5. Care for your body
We have a habit of sacrificing our body’s needs for the sake of our mind’s work. We pull all-nighters, we skip meals, we stay seated at a cramped desk for hours on end. Our minds have not evolved to function like this. If you really want to maximize your brain’s potential, you need to also nurture your body. Eat well, keeping a balance of carbs, fat and protein, and cut back on refined sugars that cause your energy and mind to crash. Studies have found that judges make harsher decisions the hungrier they get. You are no exception! Limit consumption of alcohol and other substances that kill off brain cells. Structure in enough time for sleep, including a wind-down period for an hour before you go to bed, so that your brain has a chance to turn off. Make sure to unplug from devices at times throughout the day as well. And perhaps most importantly, don’t forget to move! Our brains need oxygen, which means we need our blood to flow freely. Sitting all day can make our blood pool. Not only is this a health risk, it will also make our thinking sluggish. Schedule in regular exercise time and consider taking a movement break every hour to get the blood flowing again.

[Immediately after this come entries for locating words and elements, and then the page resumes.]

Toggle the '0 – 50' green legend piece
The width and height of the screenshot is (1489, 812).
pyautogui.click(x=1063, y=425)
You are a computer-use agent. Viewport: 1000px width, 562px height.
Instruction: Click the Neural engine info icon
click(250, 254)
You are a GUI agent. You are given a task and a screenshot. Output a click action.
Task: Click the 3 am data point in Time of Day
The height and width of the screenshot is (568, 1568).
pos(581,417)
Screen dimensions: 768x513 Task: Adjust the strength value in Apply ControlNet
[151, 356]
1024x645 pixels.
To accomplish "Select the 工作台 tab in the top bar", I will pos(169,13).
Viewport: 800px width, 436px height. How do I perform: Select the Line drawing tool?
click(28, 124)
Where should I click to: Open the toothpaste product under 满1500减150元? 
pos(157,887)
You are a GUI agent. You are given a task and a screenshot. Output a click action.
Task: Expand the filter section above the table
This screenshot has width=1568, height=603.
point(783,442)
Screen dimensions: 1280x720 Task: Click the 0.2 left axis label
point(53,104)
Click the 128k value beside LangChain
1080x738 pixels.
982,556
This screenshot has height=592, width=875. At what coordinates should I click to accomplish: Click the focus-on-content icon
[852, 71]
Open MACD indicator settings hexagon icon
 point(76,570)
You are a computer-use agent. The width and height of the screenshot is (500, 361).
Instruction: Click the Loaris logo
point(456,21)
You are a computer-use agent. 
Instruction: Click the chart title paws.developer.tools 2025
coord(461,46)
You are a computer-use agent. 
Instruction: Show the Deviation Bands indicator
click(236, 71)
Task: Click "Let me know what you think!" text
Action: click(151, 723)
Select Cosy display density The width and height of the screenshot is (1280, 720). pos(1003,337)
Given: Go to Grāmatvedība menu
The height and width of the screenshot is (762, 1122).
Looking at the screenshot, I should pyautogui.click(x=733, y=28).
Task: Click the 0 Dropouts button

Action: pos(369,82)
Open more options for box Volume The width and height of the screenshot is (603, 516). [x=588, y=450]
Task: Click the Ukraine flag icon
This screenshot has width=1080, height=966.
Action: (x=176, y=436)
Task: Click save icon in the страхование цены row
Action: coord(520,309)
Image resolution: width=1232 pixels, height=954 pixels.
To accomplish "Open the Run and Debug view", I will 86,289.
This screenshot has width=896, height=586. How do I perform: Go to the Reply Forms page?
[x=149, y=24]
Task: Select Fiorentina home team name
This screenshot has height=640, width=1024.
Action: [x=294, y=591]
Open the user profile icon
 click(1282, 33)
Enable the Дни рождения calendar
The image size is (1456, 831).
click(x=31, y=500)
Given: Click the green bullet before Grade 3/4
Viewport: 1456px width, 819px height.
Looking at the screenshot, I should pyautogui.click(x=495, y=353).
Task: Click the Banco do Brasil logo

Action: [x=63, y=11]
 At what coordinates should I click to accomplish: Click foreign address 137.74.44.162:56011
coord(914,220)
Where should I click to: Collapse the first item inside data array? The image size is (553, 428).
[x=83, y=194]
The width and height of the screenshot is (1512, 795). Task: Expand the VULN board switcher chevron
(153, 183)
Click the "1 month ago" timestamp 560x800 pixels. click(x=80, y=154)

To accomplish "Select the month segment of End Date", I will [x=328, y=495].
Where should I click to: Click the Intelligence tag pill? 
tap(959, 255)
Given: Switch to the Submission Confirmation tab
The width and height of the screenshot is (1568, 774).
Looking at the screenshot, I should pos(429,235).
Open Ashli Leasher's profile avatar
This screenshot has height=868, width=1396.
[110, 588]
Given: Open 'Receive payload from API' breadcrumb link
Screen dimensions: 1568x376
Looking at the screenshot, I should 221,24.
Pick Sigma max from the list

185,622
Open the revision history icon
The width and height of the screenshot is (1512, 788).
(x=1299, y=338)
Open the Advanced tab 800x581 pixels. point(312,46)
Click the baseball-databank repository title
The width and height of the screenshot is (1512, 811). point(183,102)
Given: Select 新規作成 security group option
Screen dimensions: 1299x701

As someone with chronic illnesses, I had to learn that my body needs different care than others. For example, sitting at a desk felt awful. I pushed myself to conform to this workplace norm, until a doctor explained why it was so challenging. I have POTS, a condition that makes it especially difficult for blood to reach my brain while sitting in chairs. I would feel dizzy, short of breath, and so foggy I couldn’t focus on anything. Simply reclining with my feet up or laying on a couch fixed these issues! My blood sugar crashes can be quickly fixed with a snack, and my EDS-caused pain can be minimized with movement breaks and pillows. Whatever your individual needs may be, remember to listen to your body when it speaks up!
Working (and schooling) from home certainly has its challenges, and the amount of time we spend on computers these days is likely not helpful for any of our brains. But perhaps we can use this time to think about our environments and personal styles; perhaps we can use any additional control over our workday to fine-tune a structure and space that works best for us; so that when we come back to the new normal, we can keep these adjustments to optimize our brains and overall well-being!